循環器内科

高血圧治療

高血圧は頻度の高い疾患で、本邦では推定3300万人(国民の4人に1人)が高血圧症と言われています。高血圧治療の目的は、高血圧による心血管疾患発症(狭心症、心筋梗塞などの虚血性心疾患、脳出血、脳梗塞などの脳血管障害など)や、それに基づく死亡を抑制することにあります。
また、高血圧症の約95%は本態性高血圧症(いわゆる高血圧症)であり、残り数%程度が、二次性高血圧症(血圧上昇を引き起こす原因となる疾患がある場合)です。
高血圧症における心血管疾患発症は年間2~3%程度といわれています。
(参考:1999WHO/ISH ガイドライン)

治療

降圧治療は、『高血圧治療ガイドライン2004年版』に則って、「ゆっくりかつ確実に」血圧を下げます。
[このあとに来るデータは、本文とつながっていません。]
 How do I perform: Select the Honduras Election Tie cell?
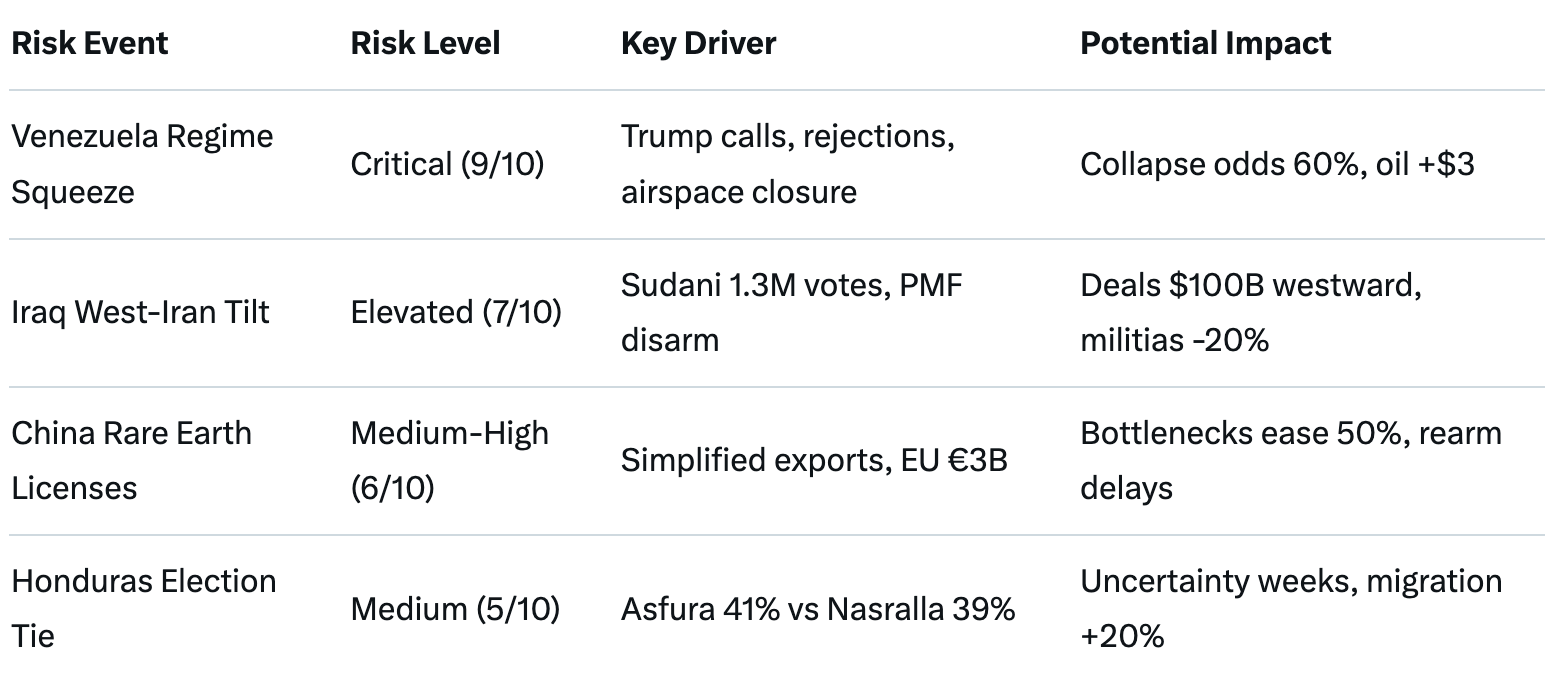[x=144, y=608]
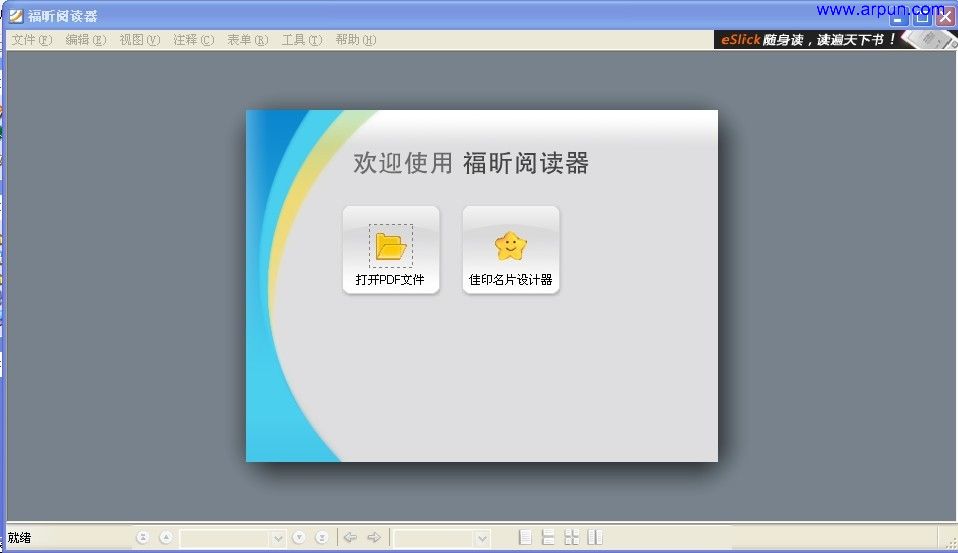Select continuous page layout icon
Image resolution: width=958 pixels, height=553 pixels.
pyautogui.click(x=548, y=538)

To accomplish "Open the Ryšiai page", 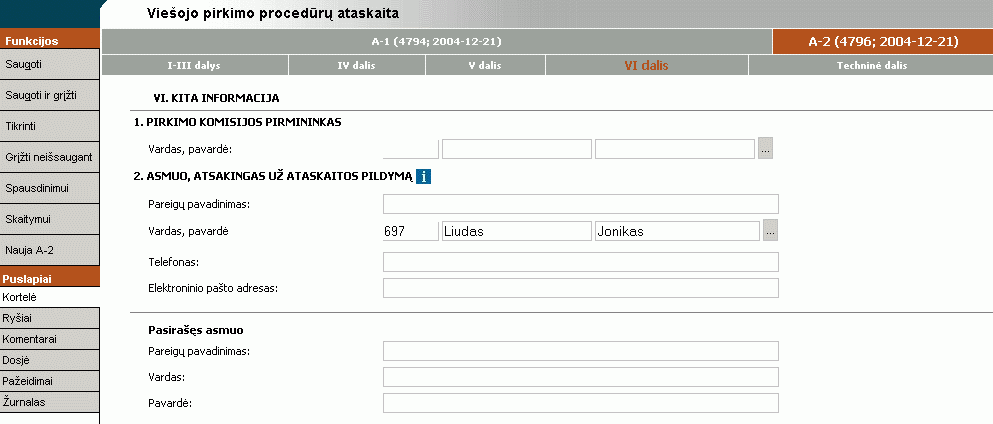I will tap(49, 318).
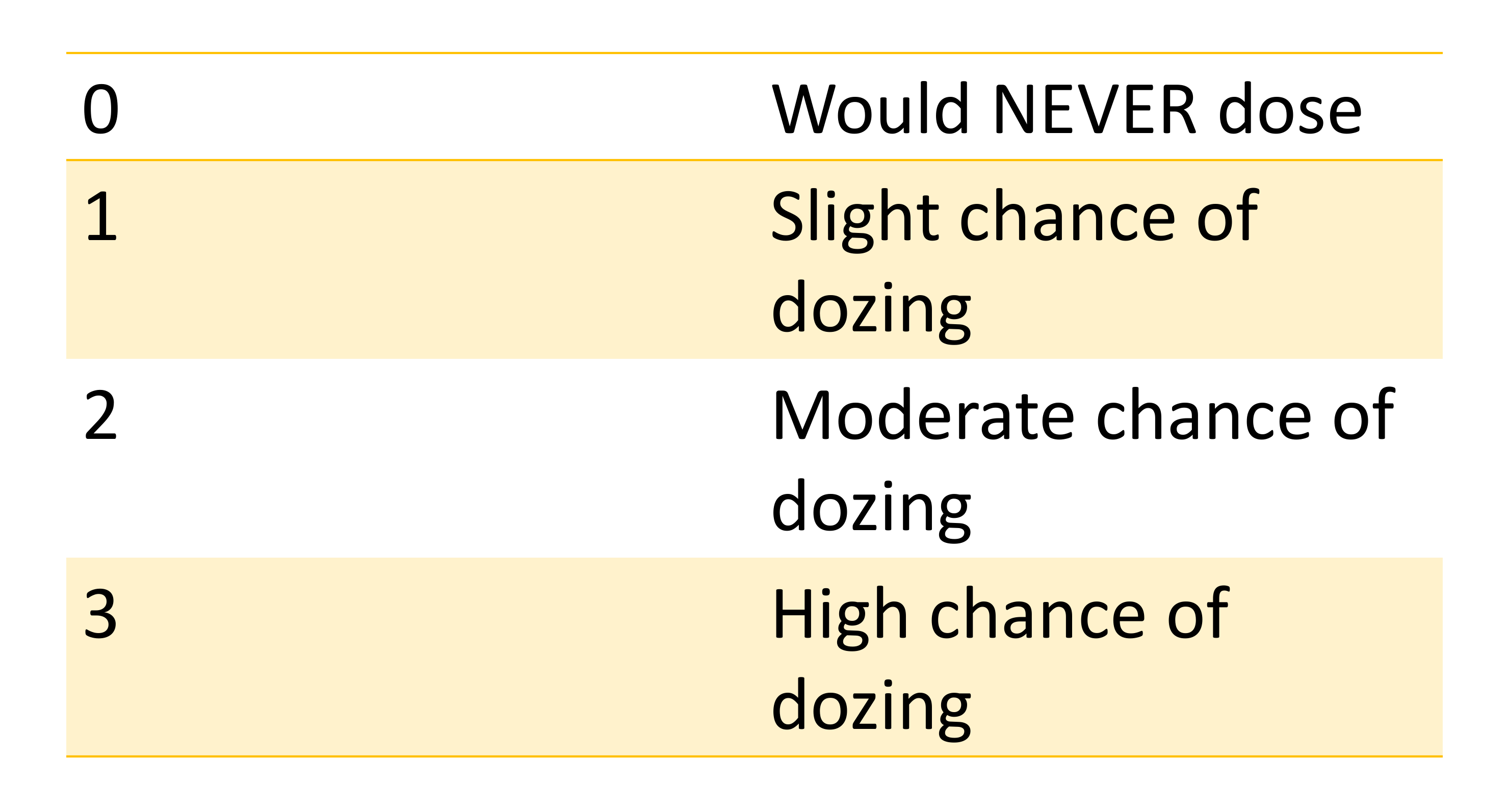This screenshot has height=812, width=1507.
Task: Click the word of after Slight chance
Action: click(x=1227, y=215)
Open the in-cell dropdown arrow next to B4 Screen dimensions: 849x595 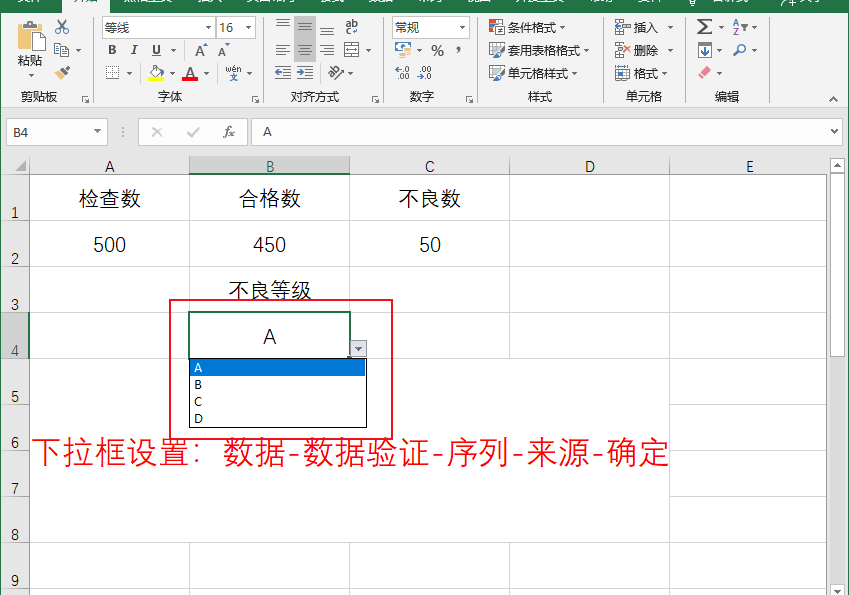pos(358,346)
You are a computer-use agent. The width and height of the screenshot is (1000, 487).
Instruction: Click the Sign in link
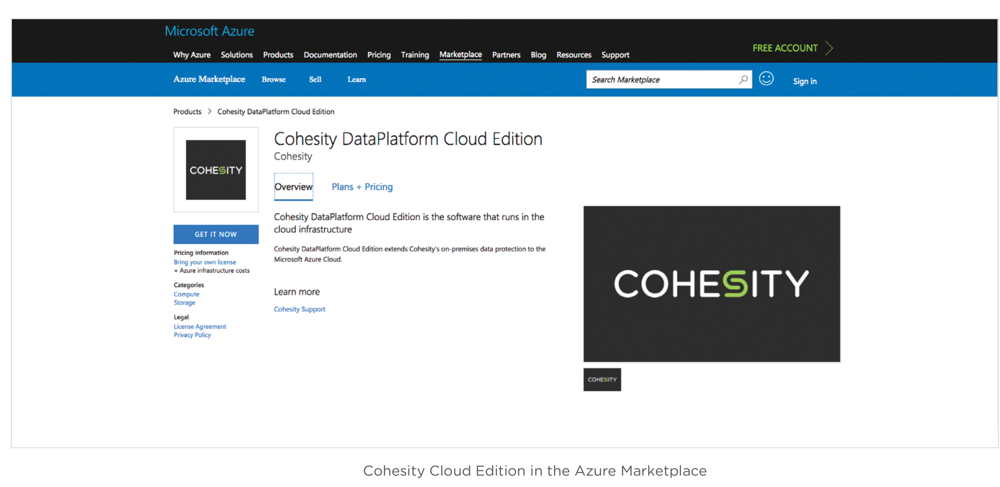pyautogui.click(x=804, y=81)
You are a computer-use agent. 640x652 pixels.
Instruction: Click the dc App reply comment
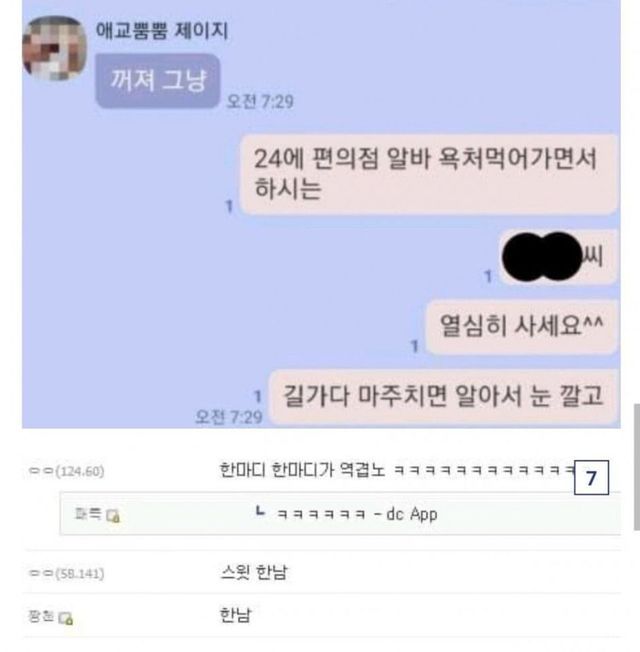click(357, 514)
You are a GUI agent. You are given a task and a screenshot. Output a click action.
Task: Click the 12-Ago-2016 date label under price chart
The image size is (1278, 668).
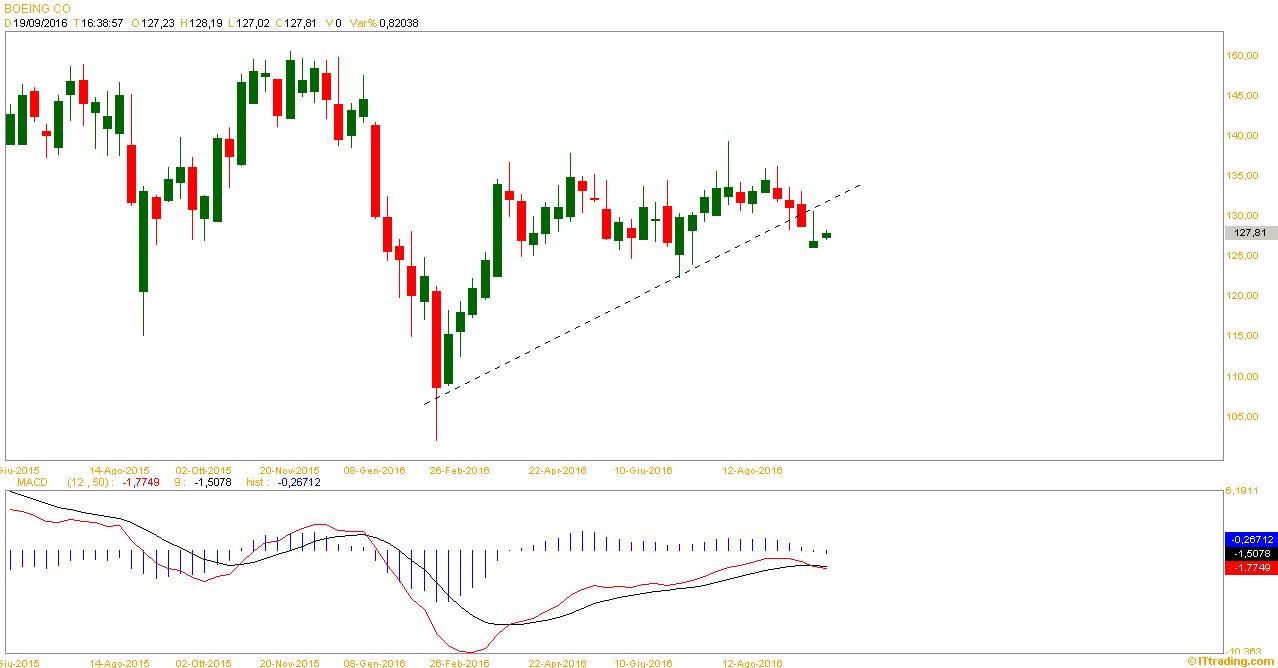(x=753, y=470)
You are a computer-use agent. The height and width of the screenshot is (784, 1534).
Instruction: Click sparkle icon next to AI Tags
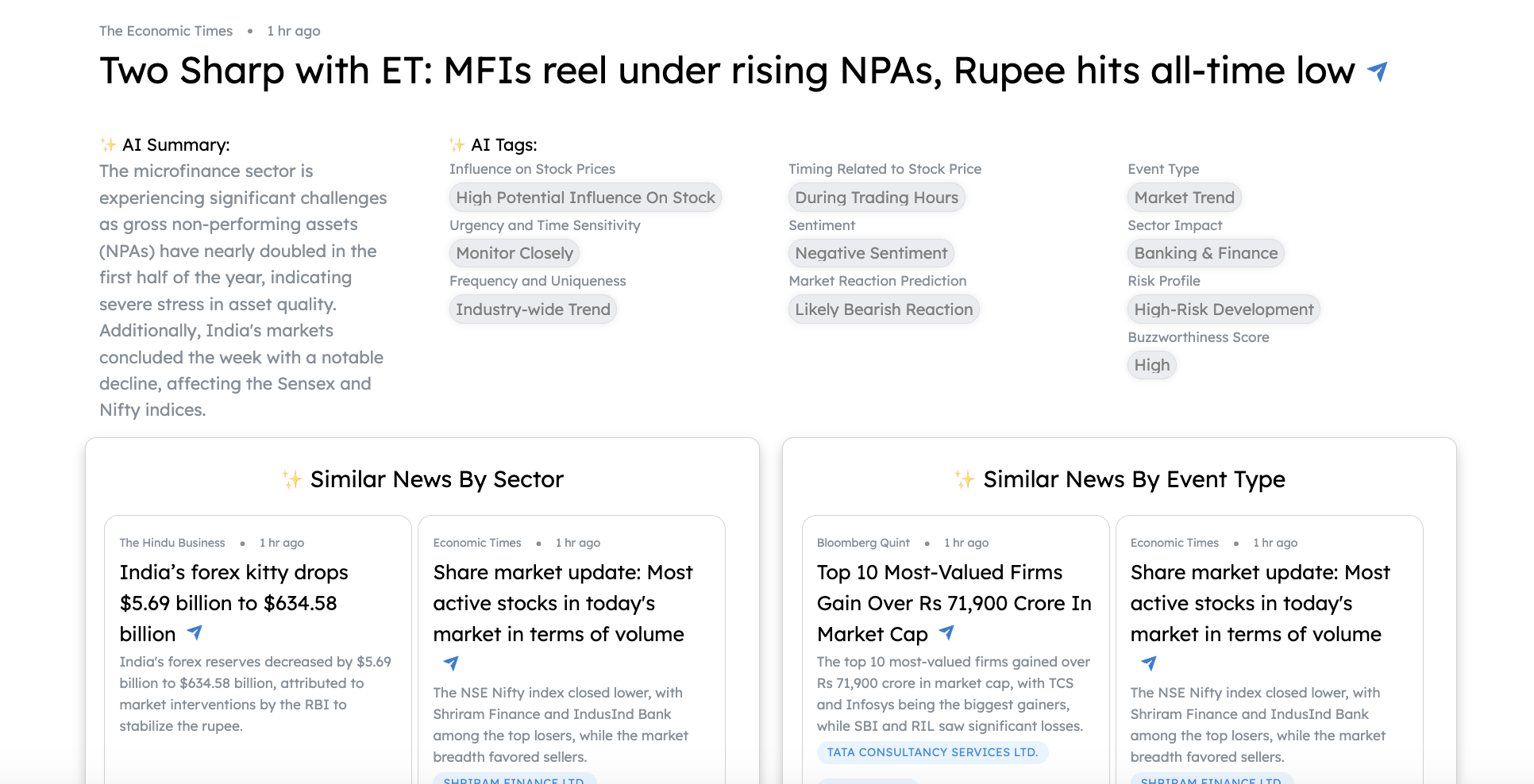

その降圧目標は、「正常」ないしは「至適」血圧レベルに戻すことで、若年者、中年、糖尿病合併症例では130/85mmHg未満で、高齢者では140/90mmHg以下です。
実際の治療では、勿論、まず生活習慣の是正が必要です。

【1】適正体重を維持(標準体重)
【2】一日食塩摂取量 : 7グラム以下
【3】アルコール制限 : 日本酒の量で1合以下
【4】禁煙
【5】適度な運動(有酸素) : 週2~3回、最大酸素摂取量の50%程度の運動30~60分
【6】食事制限 : カロリー制限、コレステロールや飽和脂肪酸の摂取を抑える

家庭血圧を定時(起床後、寝る前)に測定する週間をつけます。
以上を励行して、循環器専門医に定期受診してください。